There are great band names, and then there are great band names which double as great advice to bands. Certainly late-80s post-punk ladies We’ve Got A Fuzzbox And We’re Gonna Use It have an excellent name, and listening to the ranks of slightly lo-fi, lady singing, fuzzy guitar wielding bands around at the moment you can see it was good advice too. Fuzz is an almost inevitable word to throw around when talking about the Trailer Trash Tracys (terrible name, questionable advice) but then again they are inviting it by layering it all over their music. Certainly there are tracks, like ‘You Wish You Were Red’, which sound like they’d belong on former tourmates The xx‘s debut if only it weren’t for the warm fug of distortion over the twanging guitar and bass.
Trailer Trash Tracys also share a similarly minimalist and modernist approach to percussion with the Mercury winners; while the guitars can be traced back to the fuzzy indie of the 80s and 90s, the sparse beats sound crisp and wouldn’t be totally out of place on some of the weirder dubstep tracks out there. ‘Starlatine’ has a particularly pleasing building clatter of clicks and ticks as its outro. ‘Dies In 55’ has some wonderfully brazen drum machine sound effects which would be more usually found nestling in maximalist dance music from about 1992. If you’re a fairly introspective indie band willing to use the sort of noises which 2Unlimited might consider part of their palette then you get a minimum of half a star just for being so ballsy.

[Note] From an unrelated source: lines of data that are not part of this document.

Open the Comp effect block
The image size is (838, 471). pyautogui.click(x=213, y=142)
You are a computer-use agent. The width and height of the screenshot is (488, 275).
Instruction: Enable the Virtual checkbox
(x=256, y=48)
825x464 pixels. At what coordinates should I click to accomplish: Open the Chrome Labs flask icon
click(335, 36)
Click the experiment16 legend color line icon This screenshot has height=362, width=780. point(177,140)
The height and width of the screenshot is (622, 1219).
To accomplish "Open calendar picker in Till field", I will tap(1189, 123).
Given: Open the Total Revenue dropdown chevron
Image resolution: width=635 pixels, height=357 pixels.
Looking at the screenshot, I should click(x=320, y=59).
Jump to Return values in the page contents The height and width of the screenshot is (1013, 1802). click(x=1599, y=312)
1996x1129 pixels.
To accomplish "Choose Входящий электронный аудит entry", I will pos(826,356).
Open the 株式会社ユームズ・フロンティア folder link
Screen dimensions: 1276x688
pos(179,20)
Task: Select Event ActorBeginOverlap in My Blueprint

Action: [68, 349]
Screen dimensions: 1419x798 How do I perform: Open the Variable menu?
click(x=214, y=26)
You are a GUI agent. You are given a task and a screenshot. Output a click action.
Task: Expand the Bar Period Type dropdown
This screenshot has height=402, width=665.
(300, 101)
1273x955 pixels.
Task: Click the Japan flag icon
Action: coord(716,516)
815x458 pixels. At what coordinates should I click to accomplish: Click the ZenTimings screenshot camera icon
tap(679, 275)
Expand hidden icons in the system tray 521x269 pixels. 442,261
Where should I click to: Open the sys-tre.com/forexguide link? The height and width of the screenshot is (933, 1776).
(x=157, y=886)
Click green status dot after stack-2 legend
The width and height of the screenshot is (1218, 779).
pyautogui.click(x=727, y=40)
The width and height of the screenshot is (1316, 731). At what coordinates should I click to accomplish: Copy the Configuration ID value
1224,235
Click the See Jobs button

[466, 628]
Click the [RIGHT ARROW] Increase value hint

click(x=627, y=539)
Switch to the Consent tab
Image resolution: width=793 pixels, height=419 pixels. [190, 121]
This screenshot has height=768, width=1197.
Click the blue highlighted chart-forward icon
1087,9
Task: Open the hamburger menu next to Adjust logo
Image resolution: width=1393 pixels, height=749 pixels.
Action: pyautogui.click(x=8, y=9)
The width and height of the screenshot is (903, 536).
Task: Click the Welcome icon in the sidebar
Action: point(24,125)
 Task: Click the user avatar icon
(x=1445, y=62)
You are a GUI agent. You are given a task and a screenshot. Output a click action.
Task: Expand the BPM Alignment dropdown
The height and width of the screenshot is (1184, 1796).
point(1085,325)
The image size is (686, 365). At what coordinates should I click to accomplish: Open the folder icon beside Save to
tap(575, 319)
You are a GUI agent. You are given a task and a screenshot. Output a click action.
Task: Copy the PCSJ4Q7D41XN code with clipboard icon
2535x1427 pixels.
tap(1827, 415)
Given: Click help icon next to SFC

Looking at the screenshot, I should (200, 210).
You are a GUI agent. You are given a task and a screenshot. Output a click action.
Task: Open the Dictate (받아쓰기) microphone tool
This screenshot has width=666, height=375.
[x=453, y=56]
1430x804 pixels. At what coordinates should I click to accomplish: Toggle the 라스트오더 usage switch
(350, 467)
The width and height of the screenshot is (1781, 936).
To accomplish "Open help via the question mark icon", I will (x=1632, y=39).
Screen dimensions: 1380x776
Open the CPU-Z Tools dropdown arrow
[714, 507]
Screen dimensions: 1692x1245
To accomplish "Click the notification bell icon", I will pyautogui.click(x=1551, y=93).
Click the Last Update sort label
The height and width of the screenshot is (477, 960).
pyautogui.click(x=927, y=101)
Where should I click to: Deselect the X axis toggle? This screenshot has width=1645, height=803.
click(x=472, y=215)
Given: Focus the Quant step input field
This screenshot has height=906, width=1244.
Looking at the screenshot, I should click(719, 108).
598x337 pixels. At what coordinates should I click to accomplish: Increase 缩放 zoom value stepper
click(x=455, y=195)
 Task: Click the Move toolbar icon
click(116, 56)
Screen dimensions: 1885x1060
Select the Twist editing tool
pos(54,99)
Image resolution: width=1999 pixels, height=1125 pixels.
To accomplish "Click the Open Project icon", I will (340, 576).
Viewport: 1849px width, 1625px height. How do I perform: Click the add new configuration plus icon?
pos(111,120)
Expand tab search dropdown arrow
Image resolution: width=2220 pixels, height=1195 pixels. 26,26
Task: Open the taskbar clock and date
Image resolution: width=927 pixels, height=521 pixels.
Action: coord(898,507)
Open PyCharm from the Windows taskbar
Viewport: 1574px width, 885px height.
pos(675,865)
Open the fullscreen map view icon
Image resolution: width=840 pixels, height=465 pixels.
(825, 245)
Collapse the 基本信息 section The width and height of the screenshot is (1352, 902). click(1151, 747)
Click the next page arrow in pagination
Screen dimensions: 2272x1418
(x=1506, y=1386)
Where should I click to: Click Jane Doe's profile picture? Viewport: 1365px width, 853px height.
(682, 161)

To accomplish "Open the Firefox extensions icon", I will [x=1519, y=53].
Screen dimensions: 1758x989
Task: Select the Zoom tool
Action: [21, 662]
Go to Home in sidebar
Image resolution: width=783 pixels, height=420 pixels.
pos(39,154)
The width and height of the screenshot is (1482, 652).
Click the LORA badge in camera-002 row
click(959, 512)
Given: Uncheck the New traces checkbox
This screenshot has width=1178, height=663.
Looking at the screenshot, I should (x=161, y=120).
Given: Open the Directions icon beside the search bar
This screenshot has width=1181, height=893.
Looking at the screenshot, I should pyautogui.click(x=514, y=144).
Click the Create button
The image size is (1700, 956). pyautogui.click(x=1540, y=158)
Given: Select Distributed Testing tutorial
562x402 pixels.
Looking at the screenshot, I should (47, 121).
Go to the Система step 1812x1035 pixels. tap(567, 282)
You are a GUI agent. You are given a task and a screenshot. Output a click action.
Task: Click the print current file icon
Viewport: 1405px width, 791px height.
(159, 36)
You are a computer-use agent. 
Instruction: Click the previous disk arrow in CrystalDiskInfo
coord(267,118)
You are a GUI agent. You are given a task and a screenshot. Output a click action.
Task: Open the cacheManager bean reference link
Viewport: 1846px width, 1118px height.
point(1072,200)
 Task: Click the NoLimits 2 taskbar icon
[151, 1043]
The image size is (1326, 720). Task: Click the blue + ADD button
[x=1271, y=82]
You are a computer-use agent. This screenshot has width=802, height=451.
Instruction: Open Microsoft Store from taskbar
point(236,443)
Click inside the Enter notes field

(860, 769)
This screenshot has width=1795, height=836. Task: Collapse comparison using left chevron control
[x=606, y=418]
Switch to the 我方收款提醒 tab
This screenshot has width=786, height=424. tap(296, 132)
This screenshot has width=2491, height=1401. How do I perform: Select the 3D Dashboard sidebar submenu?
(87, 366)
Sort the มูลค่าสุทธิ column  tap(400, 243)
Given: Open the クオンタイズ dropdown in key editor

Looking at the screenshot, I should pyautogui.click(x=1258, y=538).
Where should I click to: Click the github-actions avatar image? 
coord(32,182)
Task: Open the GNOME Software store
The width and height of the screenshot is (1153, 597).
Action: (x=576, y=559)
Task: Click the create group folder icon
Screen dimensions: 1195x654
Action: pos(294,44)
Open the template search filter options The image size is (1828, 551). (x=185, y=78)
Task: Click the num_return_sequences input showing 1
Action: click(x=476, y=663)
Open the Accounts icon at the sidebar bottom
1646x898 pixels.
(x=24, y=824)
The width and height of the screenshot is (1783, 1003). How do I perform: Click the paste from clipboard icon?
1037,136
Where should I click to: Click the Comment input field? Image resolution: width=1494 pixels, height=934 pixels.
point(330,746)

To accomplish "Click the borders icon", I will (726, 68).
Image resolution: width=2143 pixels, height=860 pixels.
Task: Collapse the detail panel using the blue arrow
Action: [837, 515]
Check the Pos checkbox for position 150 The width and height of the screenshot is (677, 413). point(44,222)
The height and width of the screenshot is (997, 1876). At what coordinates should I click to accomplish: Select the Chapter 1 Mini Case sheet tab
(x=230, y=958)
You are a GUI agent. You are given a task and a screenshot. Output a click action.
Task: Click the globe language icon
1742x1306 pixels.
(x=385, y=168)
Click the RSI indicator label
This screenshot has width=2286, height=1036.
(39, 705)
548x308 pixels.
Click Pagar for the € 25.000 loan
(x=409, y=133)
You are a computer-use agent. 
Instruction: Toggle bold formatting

At times there is a slight triumph of style over substance on Ester, but when the songs come together with the sound the results are brilliant. ‘Candy Girl’ has a small choir of layered vocals from Suzanne Aztoria, and is all the more sumptuous and affecting for it. Swooping and a little bit epic, it sounds like it should be a cover of a classic early 60s girl group track. Just as good is ‘Strangling Good Guys’, a combination of strut, swooning falsetto and widdly widdly guitar, although not quite as widdly widdly as the gleefully bonkers riff which ‘Englehardt’s Arizona’ is based around. Just to prove they have range they shift the widdly widdly style from guitar to a fairground organ for ‘Dies In 55’ which is probably a great song too, but it sounds too much like a sinister version of the theme from The Magic Roundabout.
A few of the songs take a couple of listens to reveal their charms and can get lost among the more immediate ones, but, even on those tracks with less substantial tunes, there is usually some sonic oddity worth tuning in for. It’s also a pretty compact album, over and done with before you realise.
It’s a good debut and there are plenty of ideas knocking around which makes it well worth revisiting at length. Still not sure exactly what sort of advice Trailer Trash Tracys would be, but it doesn’t sound like it would involve positive outcomes for anyone called Tracy.